Shoulder Osteoarthritis (Omarthrosis): Analgesics-Anti-Inflammatories

Therapeutic target

  • Relief of symptoms

Therapy recommendations

  • For non-active omarthrosis: analgesic/pain reliever paracetamol (best tolerated).
  • In activated omarthrosis (abraded cartilage or bone inflamed): nonsteroidal anti-inflammatory drugs (NSAIDs), e.g., selective COX-2 inhibitors (e.g., etoricoxib) or diclofenac [no long-term therapy!]Note: No diclofenac in cardiovascular risk! Affected are patients with heart failure (cardiac insufficiency) of NYHA classes II to IV, coronary artery disease (CAD, coronary artery disease), peripheral arterial occlusive disease (CAD) or cerebrovascular disease.
  • If necessary, glucocorticoids; the effect of intra-articular (“into the joint cavity”) injection is not assured, but may be administered in cases of inflammation that cannot be controlled otherwise.

Further notes

  • Intravenous administration (administration) does not provide advantages over oral administration.
  • Continuous therapy should not be used.
  • Different NSAIDs should not be combined!
  • Alternative therapy for high cardiovascular/gastrointestinal risk → conventional NSAIDs + low-dose acetylsalicylic acid (ASA) + proton pump inhibitors (PPI; acid blockers) (recommendation of the Drug Commission of the German Medical Association).
  • Caveat. According to a cohort study, 1-year mortality rates were significantly increased after short- to medium-term tramadol use as an analgesic in patients with osteoarthritis compared with NSAIDs (naproxen, diclofenac, celecoxib, and etoricoxib). Death rates under codeine were similar to those under tramadol in a head-to-head comparison (34.6 and 32.2/1,000 person-years, respectively).

Glucocorticoids

  • Mode of action: Glucocorticoids have antiphlogistic and antiedematous (anti-inflammatory and decongestant) effects.
  • The effect in intra-articular injection is controversial (EULAR guideline: 1b; OARSI guideline: suitable; AAOS guideline: not suitable), but can be administered in cases of inflammation that cannot be controlled otherwise.

There are other drugs that are intended to relieve and combat the discomfort and symptoms of osteoarthritis.
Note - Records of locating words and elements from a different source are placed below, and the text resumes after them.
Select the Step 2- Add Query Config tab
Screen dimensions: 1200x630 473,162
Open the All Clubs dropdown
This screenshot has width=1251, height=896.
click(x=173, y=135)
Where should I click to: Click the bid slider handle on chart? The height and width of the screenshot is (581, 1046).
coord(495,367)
However, the effectiveness of these agents is not ensured. Therefore, no recommendation can be made for them.

Supplements (dietary supplements; vital substances)
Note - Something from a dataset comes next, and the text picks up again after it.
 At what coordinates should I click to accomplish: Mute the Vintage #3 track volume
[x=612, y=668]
Usually, drugs from the above groups are taken in combination with chondroprotectants/cartilage-protecting agents (e.g., glucosamine sulfate, chondroitin sulfate) to inhibit cartilage-degrading substances and provide relief or improvement of pain.

For more information on chondroprotectants, see the following chapter.

Note: Chondroprotectants should preferably be taken in combination with other bone-active vital substances, such as vitamins (C, D, E, K) and omega-3 fatty acids (docosahexaenoic acid (DHA) and eicosapentaenoic acid (EPA)), if appropriate.